Anyway, from this bit of information about my former religion, you can see just how radical Richard Rohr's ideas would have been to me, when I first started reading him. And his writing simply cut through all of the old chatter, and was clearly, obviously, effortlessly true. And the more difficult my life has become, the more I see that it is all true...nothing has been contradicted, nothing has broken down. As the title of one of his books states, "Everything Belongs."

As we prepare for Christmas, walking through the days of Advent, the devotional readings in Fr. Rohr's book "Radical Grace" comfort me. They remind me of the freedom that God has given me, in releasing me from the tyranny that was part of being a Christian Scientist. Betraying myself - denying what I perceive with my senses and my intuition - is not what God asks of me.

Here is a reading for Advent:
"Many of our people create for themselves a permanently maintained happiness in the midst of so much public suffering. That state is based on an illusion about the nature of reality. It can only work if we block ourselves from a certain degree of that realilty. That's what is meant by denial.

"The Christian, though, is always saying, 'Come, Lord Jesus.' In other words, 'Let reality get at me, the full reality, the Cosmic Christ, all that is.'

"The Incarnation is the refusal of all denial. It is God saying yes to the muddy, the messy, the partial, the powerlessness of it all."

And today's reading:
"...God is the only one we can surrender to without losing ourseves. It's a paradox. I can't prove it to you, and it sure doesn't feel like that, but I promise you it's true.
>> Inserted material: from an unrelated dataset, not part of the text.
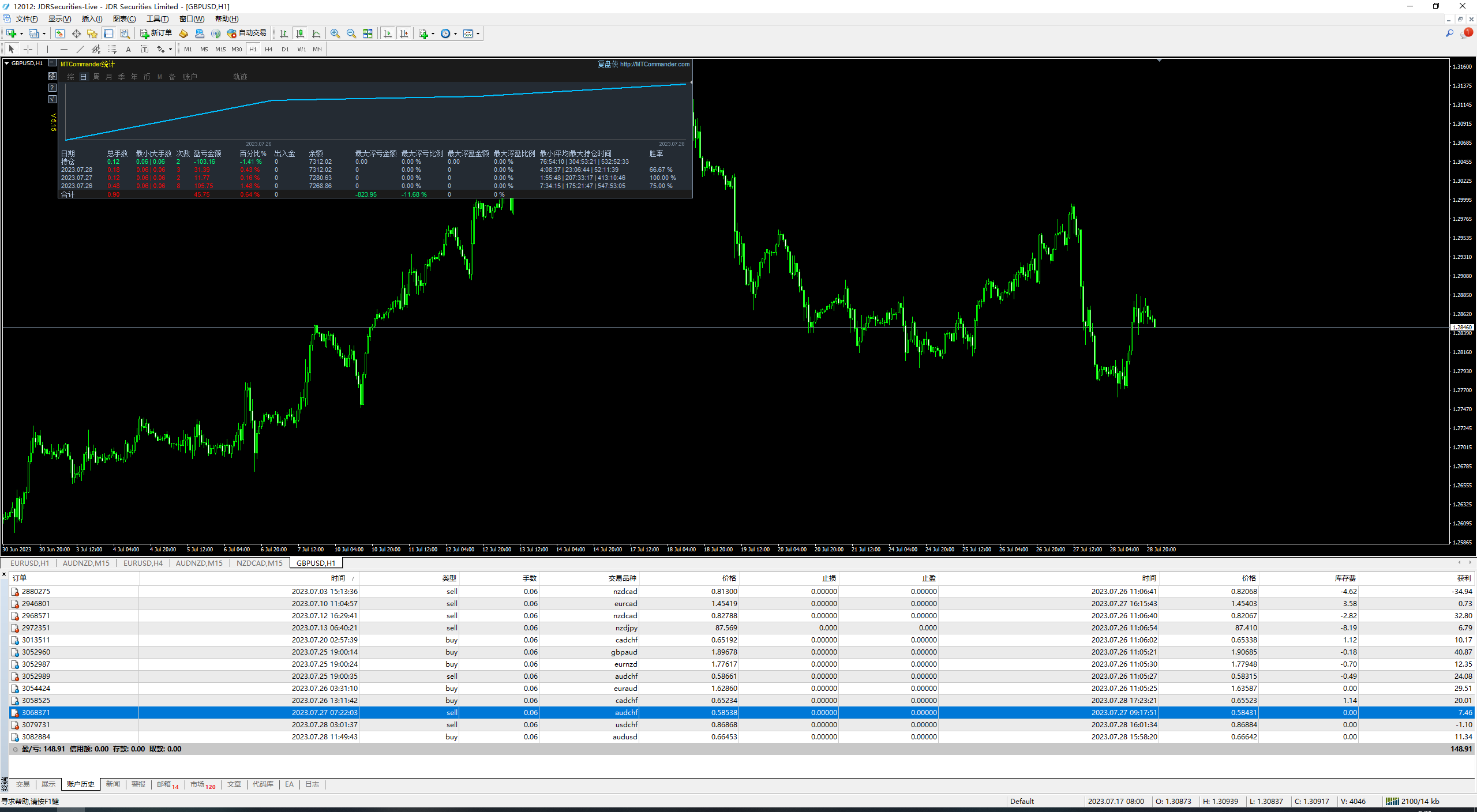Select the trendline drawing tool
The width and height of the screenshot is (1477, 812).
pos(80,49)
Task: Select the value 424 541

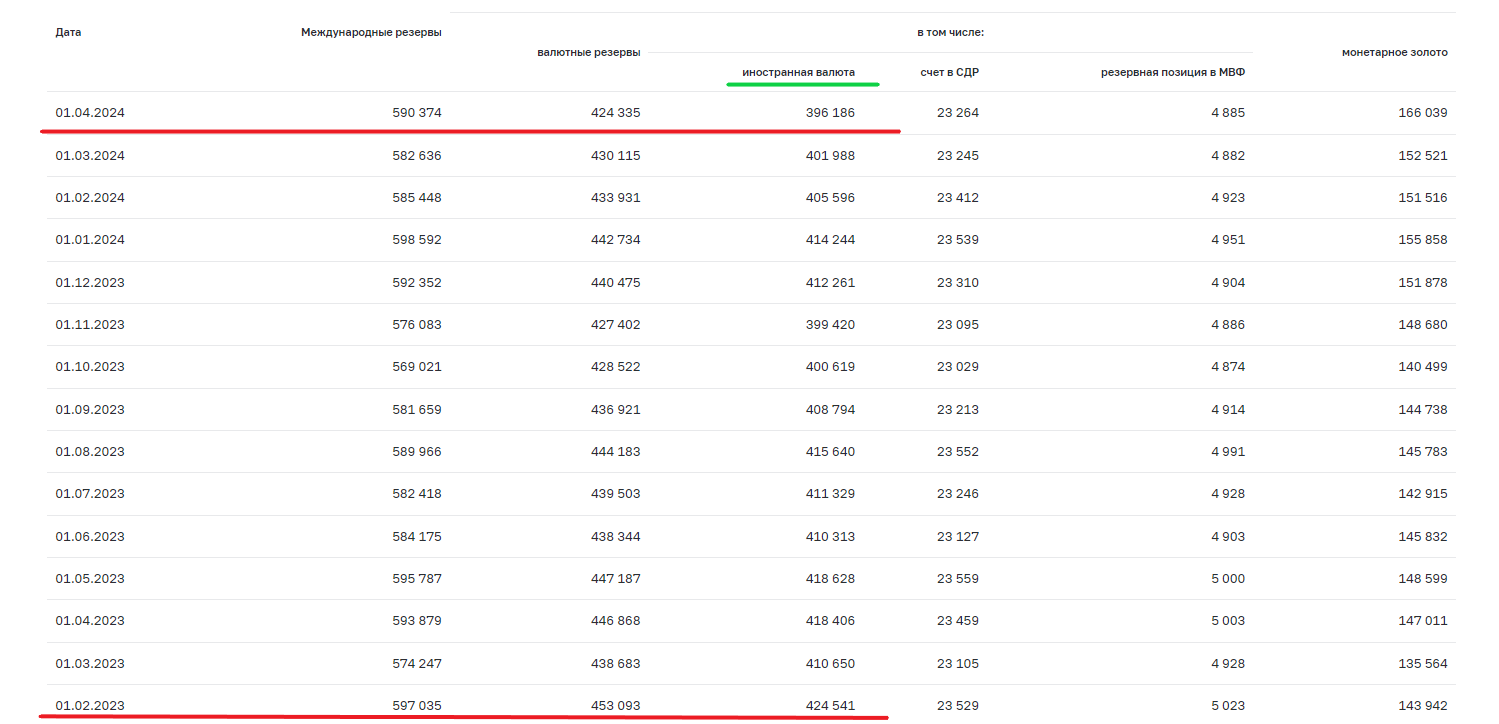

"When Jesus says those who lose their life will find their life and those who let go of their life will discover their life, obviously he's talking about life in a different way than you and I experience it. We think life is the thing that we've got to protect. He's saying, No, the true self needs no protection: It just is. What we are usually protecting is the repetitive illusions and addictive feelings of the false self.

"God is the only one we can surrender to without losing ourselves. The Christian people, the brothers and sisters of God's Son, Jesus, are those who are called to that life of surrender." - From Preparing for Christmas With Richard Rohr

This Advent season, I'm grateful to have a teacher who tells the truth, who helps me to trust God AND myself, and to see that those are not mutually exclusive. 
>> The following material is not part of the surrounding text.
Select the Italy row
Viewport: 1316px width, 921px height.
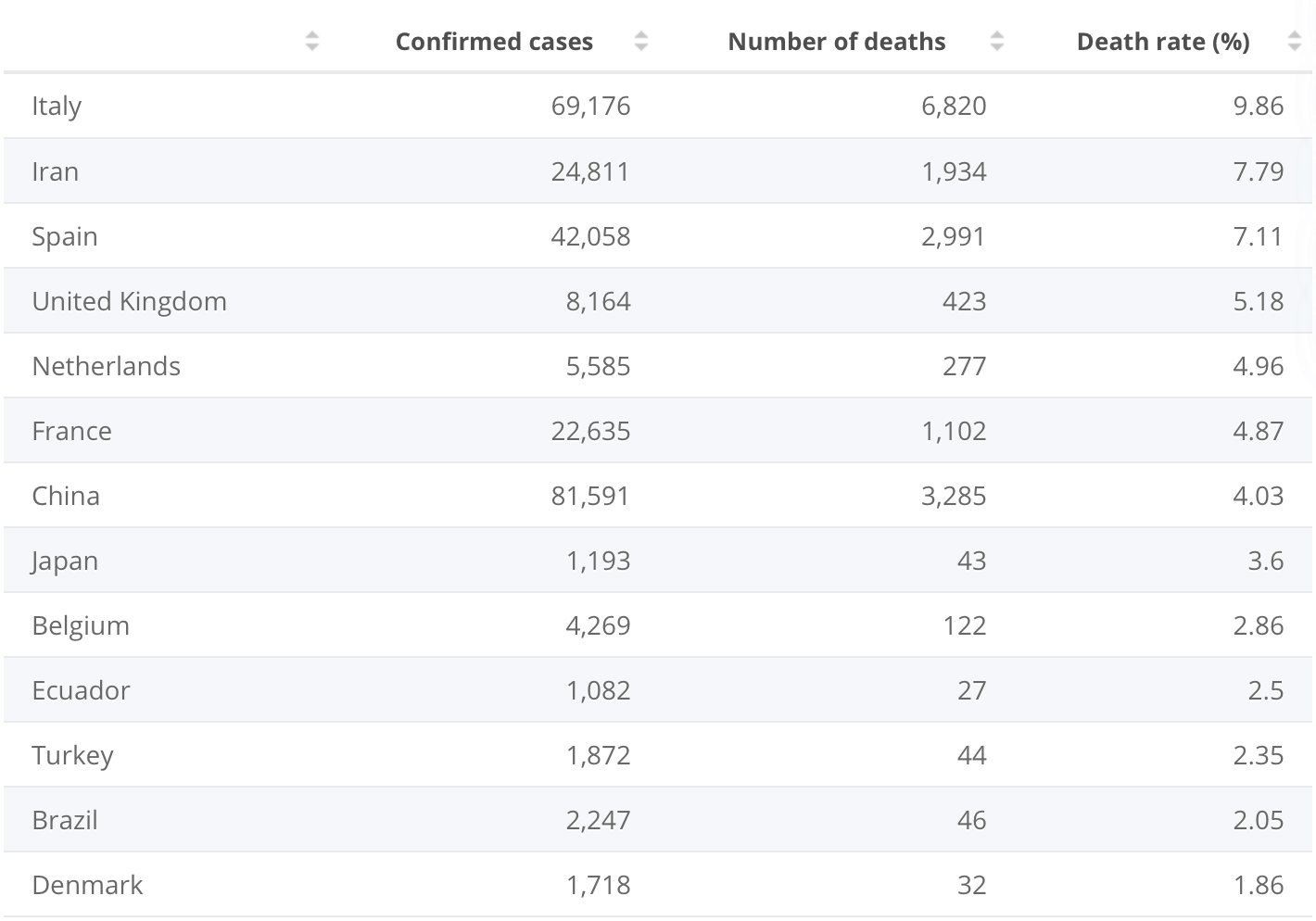(x=57, y=107)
GOOD NEWS UPDATE: Thank you for your prayers for my friend, Ann Vossekuil (Angel Taylor's mom). She just posted that her biopsy's findings show the growth to be BENIGN! Thanks be to God! What a great Christmas gift!

5 comments:

Renee said...

Karen what a wonderful post. You are teaching us all so much.

How can what is real be not.

Love Renee xoxo

Busy Bee Suz said...

This must have been a huge revelation for you. I find the Christian Scientist thoughts to be very, um, interesting.
I am so happy about your friend...good news is always appreciated!!!

Gannet Girl said...

Thank you for all these readings, Karen.

Karen said...

I like it too. I like for you to take your favorite Rohr passages and tell us what they mean to you and why. It takes on deeper meaning when your personal applications are attached. So thank you for that.

When I was a new believer, one of my friends, a Christian Scientist, told me many of the things you mentioned in your post. Being new in my faith and impressionable, I tried to believe her, but struggled just as you described. One night during this tormented period, I accidentally tripped in the dark over a high sprinkler and cut my knew open badly. Alone in the dark, gushing blood and unable to walk, I prayed for God to bring me help. I struggled with this because I'd been told that matter didn't matter. Only minutes later, my mother showed up and told me that she had left a restaurant where she was eating based on a firm impression that something was wrong and she needed to go. That's the moment I discarded the teachings of Christian Science.

christine said...

Sweet friend...you have written TRUTH here, powerful and wonderful truth.
am up---can't sleep, missing...writing...yet full of HOPE and TRUTH. God is so powerful and full. i am good, just missing my girl tonight. thinking of you, praying for you too.